First we hiked into the jungle with the young men and machetes to harvest sticks. Then we cut off the bark, dried them in the sun, cut and sanded the sticks. When the sticks were ready to paint people of all ages from toddlers to great grandparents gathered in the Maloka. Many said it was their first time ever paining, yet everyone began immediately and continued painting for hours with pure focus. In some places people ask me what to paint. Here no one did. They tuned in to the icaros, plants and animals that their tribe has known for generations and brought the sticks to vibrant life.
I hope you feel the Allegria “Joy” and Buena Medicina “good medicine” of these sticks made with so much love and life force.
We also made sticks that we harvested and carved with my friend Fernando, from his family land and gave to a Shipibo man who does magical wood burning and carving of the animals and plants from his visions with ayahuasca.
Process of making sticks
Peace Sticks made in Bali, Indonesia
After an Ubud Sunday Ecstatic Dance a smiling elder woman came up to me and introduced herself as Atta. We connected and I told her about our vision to make Peace Sticks with the local people on Bali. She told me she had been living here and creating art with the community for over 40 years, and that she is close friends with a wonderful artist family. She took me to meet them and we had an instant connection.I met the whole family from babies to grandparents, all living in their balinese style family house area. I was amazed at their humble, genuine and kind nature, and the art they create has the same energy. We are now in our third year of making sticks together.
This year they were not able to start for 3 weeks or so because they were in special Balinese ceremonies. They’re whole family was involved and they showed us the bearuitul dragon art made from coconut leaves. After making the sticks they tie them together using a special Balinese blessing bracelet that you can wear. They also do a ceremonial blessing of love and peace on all the sticks.

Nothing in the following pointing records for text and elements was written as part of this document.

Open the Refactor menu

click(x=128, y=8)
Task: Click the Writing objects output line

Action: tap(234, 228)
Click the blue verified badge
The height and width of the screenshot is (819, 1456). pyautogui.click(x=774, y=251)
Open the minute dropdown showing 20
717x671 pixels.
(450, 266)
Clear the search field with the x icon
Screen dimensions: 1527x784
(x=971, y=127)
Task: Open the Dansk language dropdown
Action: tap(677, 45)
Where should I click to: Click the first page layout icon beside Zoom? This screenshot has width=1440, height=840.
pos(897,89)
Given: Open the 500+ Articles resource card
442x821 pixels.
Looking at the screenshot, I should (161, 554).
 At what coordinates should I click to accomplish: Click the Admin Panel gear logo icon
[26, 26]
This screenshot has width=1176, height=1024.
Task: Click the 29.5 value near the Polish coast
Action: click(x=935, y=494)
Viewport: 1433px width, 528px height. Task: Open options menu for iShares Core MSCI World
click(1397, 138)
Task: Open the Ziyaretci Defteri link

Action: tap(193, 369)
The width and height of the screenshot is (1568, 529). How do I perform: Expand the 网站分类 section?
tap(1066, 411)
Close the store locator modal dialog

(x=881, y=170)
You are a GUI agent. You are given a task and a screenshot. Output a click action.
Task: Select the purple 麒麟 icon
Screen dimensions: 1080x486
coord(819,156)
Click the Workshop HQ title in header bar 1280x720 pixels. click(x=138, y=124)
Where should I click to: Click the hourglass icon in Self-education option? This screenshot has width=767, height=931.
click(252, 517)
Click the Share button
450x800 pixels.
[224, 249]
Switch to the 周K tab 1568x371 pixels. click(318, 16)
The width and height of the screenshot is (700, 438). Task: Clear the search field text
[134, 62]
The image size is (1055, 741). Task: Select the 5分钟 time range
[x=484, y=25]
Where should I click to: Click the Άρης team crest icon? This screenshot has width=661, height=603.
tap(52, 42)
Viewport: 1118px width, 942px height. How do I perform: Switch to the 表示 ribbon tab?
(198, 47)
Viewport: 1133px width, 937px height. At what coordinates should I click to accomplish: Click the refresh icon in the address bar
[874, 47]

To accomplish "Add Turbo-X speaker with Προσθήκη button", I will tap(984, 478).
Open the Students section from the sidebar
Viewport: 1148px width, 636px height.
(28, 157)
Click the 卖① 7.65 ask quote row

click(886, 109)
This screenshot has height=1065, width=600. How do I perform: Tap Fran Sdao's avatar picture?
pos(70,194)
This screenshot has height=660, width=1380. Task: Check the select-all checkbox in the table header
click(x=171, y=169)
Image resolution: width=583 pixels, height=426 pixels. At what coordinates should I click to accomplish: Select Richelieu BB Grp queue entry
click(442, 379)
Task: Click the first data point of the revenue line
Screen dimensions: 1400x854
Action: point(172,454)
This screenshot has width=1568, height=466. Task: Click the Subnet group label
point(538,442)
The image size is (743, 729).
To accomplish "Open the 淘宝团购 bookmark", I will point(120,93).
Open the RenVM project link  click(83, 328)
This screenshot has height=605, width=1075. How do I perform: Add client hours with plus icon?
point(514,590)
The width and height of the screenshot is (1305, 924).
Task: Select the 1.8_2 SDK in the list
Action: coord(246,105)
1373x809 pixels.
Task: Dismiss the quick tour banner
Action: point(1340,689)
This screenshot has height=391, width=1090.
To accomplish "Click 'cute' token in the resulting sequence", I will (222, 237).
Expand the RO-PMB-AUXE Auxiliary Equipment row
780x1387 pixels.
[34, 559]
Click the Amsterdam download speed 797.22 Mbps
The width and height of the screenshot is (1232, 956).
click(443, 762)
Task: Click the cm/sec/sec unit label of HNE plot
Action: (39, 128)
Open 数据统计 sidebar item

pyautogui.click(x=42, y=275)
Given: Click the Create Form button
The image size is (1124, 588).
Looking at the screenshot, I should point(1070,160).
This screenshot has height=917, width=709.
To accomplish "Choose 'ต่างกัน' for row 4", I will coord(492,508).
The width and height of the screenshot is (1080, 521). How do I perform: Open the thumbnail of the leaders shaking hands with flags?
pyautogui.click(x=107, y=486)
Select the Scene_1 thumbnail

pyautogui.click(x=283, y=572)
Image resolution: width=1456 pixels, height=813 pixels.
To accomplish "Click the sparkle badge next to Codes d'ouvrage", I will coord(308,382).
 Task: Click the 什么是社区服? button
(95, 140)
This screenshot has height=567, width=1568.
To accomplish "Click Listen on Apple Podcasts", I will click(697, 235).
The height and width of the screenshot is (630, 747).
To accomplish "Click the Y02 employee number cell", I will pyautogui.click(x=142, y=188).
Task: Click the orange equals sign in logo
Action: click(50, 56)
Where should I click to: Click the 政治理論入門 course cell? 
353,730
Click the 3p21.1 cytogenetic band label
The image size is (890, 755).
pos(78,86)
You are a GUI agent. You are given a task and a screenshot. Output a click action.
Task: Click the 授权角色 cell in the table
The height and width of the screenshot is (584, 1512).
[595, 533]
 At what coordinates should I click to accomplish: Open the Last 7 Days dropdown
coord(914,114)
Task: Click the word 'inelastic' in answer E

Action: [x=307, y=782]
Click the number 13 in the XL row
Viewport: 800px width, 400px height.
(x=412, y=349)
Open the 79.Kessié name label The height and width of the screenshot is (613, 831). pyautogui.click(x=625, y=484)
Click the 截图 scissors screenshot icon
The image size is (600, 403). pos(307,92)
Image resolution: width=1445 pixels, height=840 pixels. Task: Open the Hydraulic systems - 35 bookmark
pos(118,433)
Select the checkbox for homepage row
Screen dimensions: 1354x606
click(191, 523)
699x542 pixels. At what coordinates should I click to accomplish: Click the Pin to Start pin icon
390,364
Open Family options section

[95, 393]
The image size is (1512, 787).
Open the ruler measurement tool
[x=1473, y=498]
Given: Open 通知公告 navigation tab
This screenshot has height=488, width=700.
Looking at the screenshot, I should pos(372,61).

Peace Sticks made in Sumatra, Indonesia
I set out one day with a bag of Peace Sticks to use as models and the intention to connect with someone who would make Peace Sticks in this small primarily Muslim town. I went to a special place to buy jungle honey. I met a man named Amir, with a Kind smile who spoke surprisingly good English, as almost everyone here speaks only Indonesian and Lampun, the local dialect. I asked him what he did and he said he did gardening and art. I showed him the sticks and taught him how to play. Then I asked if he would like to make some. He said he had a carpenter friend and that he could do painting and wood burning. I asked him to make 50 sticks, yet over the few weeks he only made about 15, yet each one was made with amazing intricacy and patterns from various indigenous Indonesia Tribes.
This year we are starting earlier and he is making beautiful sticks, many using arabic calligraphy and spiritual teachings from Islam. I love his art because he puts so much care into each sticks and everyone is unique. He said he often spends one day making each stick.